Third Generation Web Service Implementation

The Web Services Description Language (WSDL) makes it possible for automated code-generation tools, like PowerBuilder 9 with its Web services wizard, to simplify building clients for existing Web services.

In my previous article "Axis" (PBDJ, Vol. 9, issue 8) we discussed the basic steps involved in implementing a Web service using Axis, EAServer, and PowerBuilder 8. Now we'll explore the technologies that make it easier to use Web services that have already been deployed.

What Is WSDL?
WSDL is an XML-based language used to define Web services and describe how to access them. Fortunately, we don't need to learn all the details because there are tools or implementations like Axis that generate WSDL for us. This article provides you with just enough information on WSDL to understand what's going on and be able to tweak tool-generated WSDL files and maybe troubleshoot WSDL-related problems.

Interoperability between applications in different programming languages and on various operating system platforms is frequently hindered because one system's "integer" may not be exactly the same as another's. Because each operating system and programming language has different definitions of not only what particular base (or primitive) data types are called, but also how they are expressed when sent over the wire, those operating systems and programming languages cannot communicate with each other. To allow seamless cross-platform interoperability, there must be a mechanism by which the service consumer and the service provider agree to a common set of types and the textual representation of the data stored in them. The Web services description provides the framework through which the common data types may be defined.

In WSDL, the primary method of defining these shared data types is the W3C's XML Schema specification. However, WSDL is capable of using any mechanism to define data types, and may actually leverage the type definition mechanisms of existing programming languages or data interchange standards. No matter which type of definition mechanism is used, both the service consumer and the service provider must agree to it or the service description is useless. That's why the authors of the WSDL specification chose to use XML Schemas - they're platform-neutral.

A WSDL document is a collection of one or more service definitions. The document contains a root XML element named definitions that contains the service definitions. The definitions element can also contain an optional targetNamespace attribute that specifies the URI associated with the service definitions. WSDL uses namespaces and namespace IDs in the same way we've been using them in SOAP envelopes, so it's common to find a number of namespaces declared at the definitions level of the document.

WSDL defines services as collections of network endpoints. These endpoints, in WSDL terminology, are known as ports. WSDL separates the service ports and their associated messages from the network protocol that the service is bound to (binding). The combination of a binding and a network address results in a port, and a service is a collection of those ports.

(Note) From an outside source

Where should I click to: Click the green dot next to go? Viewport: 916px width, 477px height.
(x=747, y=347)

The WSDL specification defines the main document sections as follows:

  • Types: A container for data type definitions using some type system (such as XSD)
  • Message: An abstract typed definition of the data being communicated
  • Operation: An abstract description of an action supported by the service
  • portType: An abstract set of operations supported by one or more endpoints
  • Binding: A concrete protocol and data format specification for a particular port type
  • Port: A single endpoint defined as a combination of a binding and a network address
  • Service: A collection of related endpoints

    Later we'll look at a WSDL document generated for our service. There's quite a bit to look at, considering we have only a few service methods and no custom data type. As we will see, WSDL documents tend to be lengthy and hard to understand, even for very simple services. That's why you're better off letting a tool like Axis generate the WSDL for you.

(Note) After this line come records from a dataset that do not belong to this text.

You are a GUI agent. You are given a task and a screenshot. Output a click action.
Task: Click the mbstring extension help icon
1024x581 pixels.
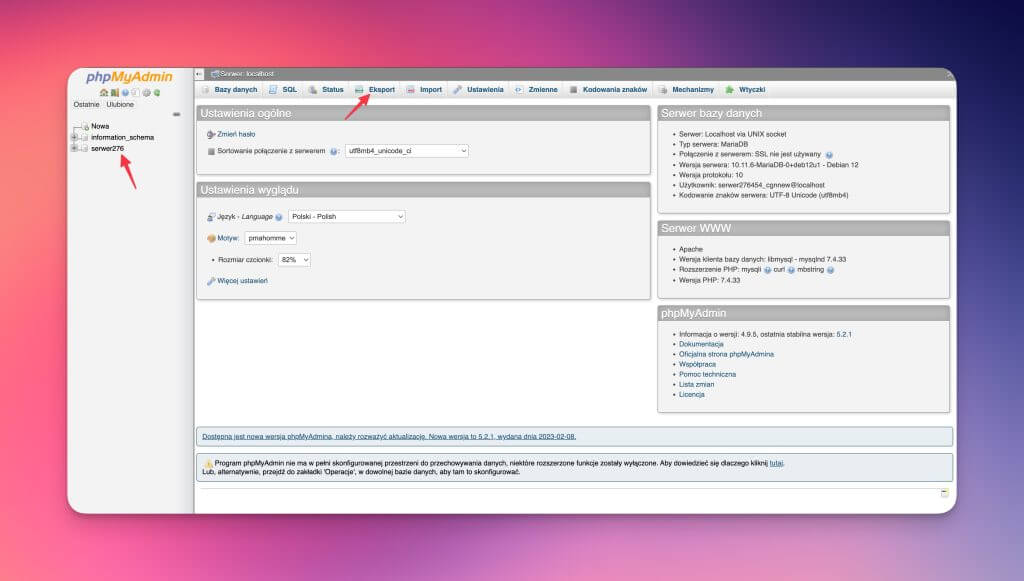pyautogui.click(x=830, y=270)
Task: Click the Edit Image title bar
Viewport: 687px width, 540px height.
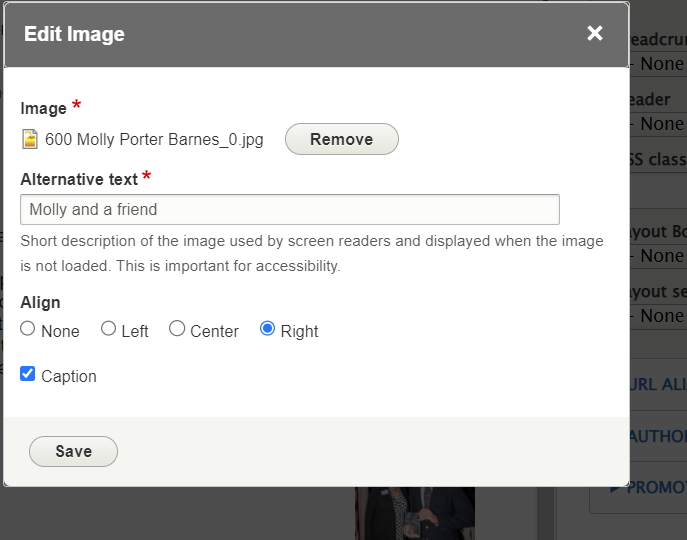Action: pos(300,34)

    Axis with PowerBuilder 9
    A PowerBuilder application can now act as a client and consume a Web service that's accessed through the Internet without using any third-party product (as we did in the previous article). Using SOAP and WSDL, a collection of functions published remotely as a single entity can now become part of our PowerBuilder application. A Web service accepts and responds to requests sent by applications or other Web services.

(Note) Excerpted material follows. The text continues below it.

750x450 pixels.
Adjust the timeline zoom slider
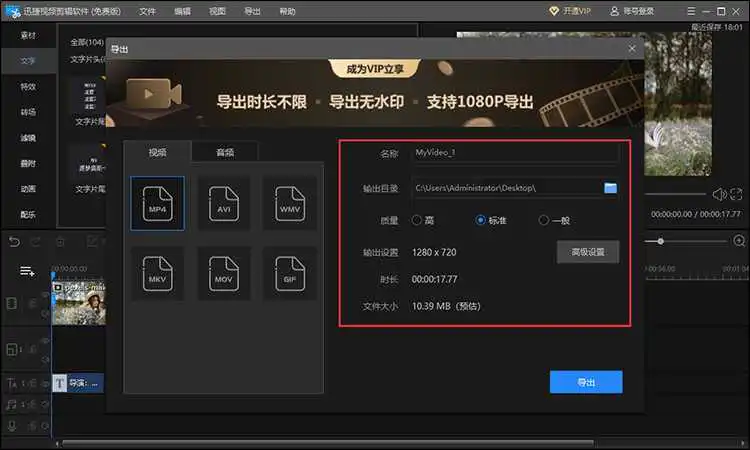660,241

    Invoking Web services through SOAP requires the serialization and deserialization of data types and the building and parsing of XML-based SOAP messages. Using the new files, PBSoapClient90.pbd and PBSoapClient90.dll, the Web services client proxy performs these tasks for us, thereby eliminating the need to have extensive knowledge of the SOAP specification and schema, the XML Schema specification, or the WSDL specification and schema.

    Custom Deployment with Axis - Introducing WSDD
    JWS files are quick ways to get your classes out there as Web services, but they're not always the best choice. For one thing, you need the source code - there might be times when you want to expose a preexisting class on your system without source. Also, the amount of configuration you can do as to how the service gets accessed is pretty limited - you can't specify custom-type mappings or control which handlers get invoked when people are using your service. (Note: The Axis team and the Java SOAP community at large are thinking of ways to embed this sort of metadata into your source files if desired.)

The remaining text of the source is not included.